## Brief
Once you find the line with "Expand the Document Settings node" in the data that follows, repeat it and every line after it exactly, through the line with "Switch to the 合作机构".

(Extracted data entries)

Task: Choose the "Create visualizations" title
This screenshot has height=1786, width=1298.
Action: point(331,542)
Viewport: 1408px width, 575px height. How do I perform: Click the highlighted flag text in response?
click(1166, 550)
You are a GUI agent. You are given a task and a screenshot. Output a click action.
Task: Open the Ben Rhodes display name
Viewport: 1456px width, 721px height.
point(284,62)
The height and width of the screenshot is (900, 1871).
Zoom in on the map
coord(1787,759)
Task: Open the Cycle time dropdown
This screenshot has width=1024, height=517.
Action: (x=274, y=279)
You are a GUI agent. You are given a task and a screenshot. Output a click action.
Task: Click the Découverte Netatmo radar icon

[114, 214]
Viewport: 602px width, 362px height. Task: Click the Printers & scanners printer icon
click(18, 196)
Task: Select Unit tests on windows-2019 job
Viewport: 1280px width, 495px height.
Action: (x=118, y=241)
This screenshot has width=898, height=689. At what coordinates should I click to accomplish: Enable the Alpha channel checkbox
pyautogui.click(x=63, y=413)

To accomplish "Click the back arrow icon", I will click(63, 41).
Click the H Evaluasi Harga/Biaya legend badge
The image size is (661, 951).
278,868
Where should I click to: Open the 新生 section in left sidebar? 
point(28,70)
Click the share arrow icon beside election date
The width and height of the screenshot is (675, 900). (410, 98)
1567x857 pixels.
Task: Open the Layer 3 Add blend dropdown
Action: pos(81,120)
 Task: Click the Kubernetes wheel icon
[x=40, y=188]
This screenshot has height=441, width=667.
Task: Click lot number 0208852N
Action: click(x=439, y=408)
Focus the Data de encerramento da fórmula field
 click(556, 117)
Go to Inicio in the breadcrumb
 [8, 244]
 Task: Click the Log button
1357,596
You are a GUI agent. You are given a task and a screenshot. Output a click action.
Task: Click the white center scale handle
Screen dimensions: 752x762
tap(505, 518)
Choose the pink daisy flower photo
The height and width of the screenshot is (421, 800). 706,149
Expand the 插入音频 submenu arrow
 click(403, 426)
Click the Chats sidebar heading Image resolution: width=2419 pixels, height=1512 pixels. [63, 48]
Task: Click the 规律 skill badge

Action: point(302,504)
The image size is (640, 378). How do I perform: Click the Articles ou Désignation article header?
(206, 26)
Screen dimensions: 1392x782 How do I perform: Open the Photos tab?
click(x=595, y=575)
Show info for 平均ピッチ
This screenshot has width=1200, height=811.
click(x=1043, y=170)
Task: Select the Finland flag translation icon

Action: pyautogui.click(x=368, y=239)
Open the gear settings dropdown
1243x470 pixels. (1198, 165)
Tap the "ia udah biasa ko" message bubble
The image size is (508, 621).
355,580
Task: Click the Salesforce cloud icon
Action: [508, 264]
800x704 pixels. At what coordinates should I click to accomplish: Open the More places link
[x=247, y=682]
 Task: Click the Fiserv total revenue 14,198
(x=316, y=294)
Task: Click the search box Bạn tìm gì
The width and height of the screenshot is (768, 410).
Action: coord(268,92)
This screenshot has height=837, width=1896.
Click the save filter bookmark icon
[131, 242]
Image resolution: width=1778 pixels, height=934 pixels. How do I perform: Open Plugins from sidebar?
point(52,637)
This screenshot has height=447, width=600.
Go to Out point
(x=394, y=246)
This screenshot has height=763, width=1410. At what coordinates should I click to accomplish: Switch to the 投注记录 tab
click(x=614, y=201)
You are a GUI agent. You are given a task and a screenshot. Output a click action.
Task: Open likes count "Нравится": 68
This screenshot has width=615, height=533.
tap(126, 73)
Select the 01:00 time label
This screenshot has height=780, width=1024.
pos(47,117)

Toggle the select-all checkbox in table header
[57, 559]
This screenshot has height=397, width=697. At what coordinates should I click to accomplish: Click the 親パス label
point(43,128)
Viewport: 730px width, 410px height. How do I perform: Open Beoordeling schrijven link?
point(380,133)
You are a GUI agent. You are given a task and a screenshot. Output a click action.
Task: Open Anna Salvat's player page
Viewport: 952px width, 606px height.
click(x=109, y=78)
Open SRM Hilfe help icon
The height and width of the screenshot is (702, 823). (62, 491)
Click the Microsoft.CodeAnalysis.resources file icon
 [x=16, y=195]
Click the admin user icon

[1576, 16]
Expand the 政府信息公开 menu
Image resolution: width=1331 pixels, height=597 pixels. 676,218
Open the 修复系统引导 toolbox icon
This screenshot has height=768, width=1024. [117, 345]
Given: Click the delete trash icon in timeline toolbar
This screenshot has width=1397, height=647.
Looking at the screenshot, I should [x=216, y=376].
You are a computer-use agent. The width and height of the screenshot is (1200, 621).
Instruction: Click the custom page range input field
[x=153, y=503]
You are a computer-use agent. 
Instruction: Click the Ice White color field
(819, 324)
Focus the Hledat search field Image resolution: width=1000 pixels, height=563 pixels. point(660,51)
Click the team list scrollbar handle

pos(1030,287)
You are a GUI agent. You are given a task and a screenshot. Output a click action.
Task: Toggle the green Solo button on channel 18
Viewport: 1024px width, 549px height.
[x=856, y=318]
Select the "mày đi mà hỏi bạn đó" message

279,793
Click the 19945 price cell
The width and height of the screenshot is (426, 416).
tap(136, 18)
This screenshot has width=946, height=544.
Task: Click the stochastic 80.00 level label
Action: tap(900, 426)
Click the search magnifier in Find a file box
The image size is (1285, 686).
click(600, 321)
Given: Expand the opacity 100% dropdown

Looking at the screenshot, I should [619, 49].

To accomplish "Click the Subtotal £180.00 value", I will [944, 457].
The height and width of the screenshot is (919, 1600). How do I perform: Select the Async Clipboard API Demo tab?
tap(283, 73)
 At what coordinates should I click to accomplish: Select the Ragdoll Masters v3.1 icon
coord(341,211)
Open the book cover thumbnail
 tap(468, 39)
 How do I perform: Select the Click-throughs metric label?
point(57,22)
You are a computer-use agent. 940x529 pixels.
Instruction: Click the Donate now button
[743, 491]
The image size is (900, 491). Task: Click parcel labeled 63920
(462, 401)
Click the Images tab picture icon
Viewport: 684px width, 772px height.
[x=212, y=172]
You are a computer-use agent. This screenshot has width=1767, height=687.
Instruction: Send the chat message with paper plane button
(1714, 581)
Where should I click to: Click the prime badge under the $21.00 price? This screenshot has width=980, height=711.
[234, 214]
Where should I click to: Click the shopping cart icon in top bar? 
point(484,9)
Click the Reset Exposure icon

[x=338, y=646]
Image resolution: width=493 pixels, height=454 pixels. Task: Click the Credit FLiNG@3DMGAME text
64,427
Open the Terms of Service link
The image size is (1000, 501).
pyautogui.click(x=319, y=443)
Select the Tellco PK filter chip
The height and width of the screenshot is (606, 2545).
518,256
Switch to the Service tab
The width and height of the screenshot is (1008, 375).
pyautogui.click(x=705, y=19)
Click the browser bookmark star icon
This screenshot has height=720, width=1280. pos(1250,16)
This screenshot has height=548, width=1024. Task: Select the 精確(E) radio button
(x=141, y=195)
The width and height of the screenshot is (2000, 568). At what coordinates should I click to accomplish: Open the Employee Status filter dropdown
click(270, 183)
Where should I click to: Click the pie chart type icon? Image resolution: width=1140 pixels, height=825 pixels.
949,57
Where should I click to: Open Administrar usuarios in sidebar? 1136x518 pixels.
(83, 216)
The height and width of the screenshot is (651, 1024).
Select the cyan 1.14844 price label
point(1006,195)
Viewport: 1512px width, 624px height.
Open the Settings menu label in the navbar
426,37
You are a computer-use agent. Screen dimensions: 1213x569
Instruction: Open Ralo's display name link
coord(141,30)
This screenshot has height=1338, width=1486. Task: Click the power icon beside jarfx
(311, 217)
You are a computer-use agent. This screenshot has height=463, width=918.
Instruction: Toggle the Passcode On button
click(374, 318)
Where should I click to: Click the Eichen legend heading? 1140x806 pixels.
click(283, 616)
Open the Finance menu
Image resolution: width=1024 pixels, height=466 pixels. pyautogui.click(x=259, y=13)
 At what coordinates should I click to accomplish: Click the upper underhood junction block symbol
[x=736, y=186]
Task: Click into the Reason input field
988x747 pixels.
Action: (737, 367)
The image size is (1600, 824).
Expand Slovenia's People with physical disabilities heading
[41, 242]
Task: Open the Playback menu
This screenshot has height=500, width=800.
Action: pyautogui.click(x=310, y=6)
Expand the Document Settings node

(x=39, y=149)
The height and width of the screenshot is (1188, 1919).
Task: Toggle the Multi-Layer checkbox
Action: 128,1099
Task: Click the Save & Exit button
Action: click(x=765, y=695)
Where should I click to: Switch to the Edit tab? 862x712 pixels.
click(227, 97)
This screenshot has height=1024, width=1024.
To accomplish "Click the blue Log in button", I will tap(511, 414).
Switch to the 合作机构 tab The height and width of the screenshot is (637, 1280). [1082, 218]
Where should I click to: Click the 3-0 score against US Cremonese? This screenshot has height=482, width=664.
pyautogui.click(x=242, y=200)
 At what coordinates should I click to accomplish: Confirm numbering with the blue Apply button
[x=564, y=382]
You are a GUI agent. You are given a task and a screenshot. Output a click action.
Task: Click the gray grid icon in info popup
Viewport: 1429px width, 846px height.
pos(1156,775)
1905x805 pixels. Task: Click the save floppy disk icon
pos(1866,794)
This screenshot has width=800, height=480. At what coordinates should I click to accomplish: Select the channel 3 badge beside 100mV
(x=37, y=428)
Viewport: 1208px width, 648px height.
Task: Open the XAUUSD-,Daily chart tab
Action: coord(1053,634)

## Finished task
Expand the Document Settings node

(x=39, y=149)
The height and width of the screenshot is (1188, 1919).
Task: Toggle the Multi-Layer checkbox
Action: 128,1099
Task: Click the Save & Exit button
Action: click(x=765, y=695)
Where should I click to: Switch to the Edit tab? 862x712 pixels.
click(227, 97)
This screenshot has height=1024, width=1024.
To accomplish "Click the blue Log in button", I will tap(511, 414).
Switch to the 合作机构 tab The height and width of the screenshot is (637, 1280). [1082, 218]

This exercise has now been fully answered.